* [Requirement]: Pull out every line of the entries below that contains the string "Expand", matching case exactly.

## begin Task inputs

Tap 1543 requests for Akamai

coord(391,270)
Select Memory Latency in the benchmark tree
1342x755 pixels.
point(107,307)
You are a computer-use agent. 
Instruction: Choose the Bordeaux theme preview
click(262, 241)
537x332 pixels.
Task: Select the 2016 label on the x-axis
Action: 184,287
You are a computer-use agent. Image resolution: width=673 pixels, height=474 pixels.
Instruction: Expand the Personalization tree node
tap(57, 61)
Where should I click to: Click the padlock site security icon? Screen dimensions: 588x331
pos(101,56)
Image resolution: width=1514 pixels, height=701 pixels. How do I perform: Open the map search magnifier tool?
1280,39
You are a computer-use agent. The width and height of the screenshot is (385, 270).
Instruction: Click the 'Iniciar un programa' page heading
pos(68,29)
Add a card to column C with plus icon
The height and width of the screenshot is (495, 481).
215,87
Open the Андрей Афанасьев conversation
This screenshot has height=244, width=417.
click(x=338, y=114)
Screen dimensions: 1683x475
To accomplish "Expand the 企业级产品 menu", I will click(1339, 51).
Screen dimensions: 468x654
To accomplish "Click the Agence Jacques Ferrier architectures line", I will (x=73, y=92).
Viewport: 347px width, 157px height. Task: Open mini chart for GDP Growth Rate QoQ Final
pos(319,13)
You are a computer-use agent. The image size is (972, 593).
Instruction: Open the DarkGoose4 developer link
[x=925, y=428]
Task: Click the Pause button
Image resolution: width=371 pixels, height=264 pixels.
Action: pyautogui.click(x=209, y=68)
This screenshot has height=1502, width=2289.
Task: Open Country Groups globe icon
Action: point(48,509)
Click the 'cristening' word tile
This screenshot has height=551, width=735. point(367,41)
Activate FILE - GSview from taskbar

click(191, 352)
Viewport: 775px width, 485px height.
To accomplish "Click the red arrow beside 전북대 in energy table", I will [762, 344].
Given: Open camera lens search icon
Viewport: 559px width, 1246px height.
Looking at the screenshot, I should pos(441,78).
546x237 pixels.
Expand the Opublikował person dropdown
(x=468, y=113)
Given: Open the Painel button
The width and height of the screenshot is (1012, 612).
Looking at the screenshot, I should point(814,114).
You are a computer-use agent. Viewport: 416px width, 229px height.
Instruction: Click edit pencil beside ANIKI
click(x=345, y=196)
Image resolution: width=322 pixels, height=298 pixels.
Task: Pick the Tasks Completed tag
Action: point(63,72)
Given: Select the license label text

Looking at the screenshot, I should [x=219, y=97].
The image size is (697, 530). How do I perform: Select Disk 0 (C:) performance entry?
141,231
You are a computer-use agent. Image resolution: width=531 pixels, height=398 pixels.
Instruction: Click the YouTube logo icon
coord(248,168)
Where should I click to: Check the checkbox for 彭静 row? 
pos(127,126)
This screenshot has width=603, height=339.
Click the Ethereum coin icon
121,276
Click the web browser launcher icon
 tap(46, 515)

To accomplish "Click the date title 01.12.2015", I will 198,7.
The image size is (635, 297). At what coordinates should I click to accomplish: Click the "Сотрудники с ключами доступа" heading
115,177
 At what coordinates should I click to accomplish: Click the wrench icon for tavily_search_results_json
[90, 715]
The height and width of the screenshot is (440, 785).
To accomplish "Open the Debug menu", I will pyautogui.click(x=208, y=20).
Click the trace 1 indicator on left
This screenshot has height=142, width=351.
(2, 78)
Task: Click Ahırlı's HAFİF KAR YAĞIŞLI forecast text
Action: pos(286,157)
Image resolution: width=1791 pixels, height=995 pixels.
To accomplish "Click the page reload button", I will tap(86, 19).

## end Task inputs

* [Exercise solution]:
Instruction: Expand the Personalization tree node
To accomplish "Expand the 企业级产品 menu", I will click(1339, 51).
Expand the Opublikował person dropdown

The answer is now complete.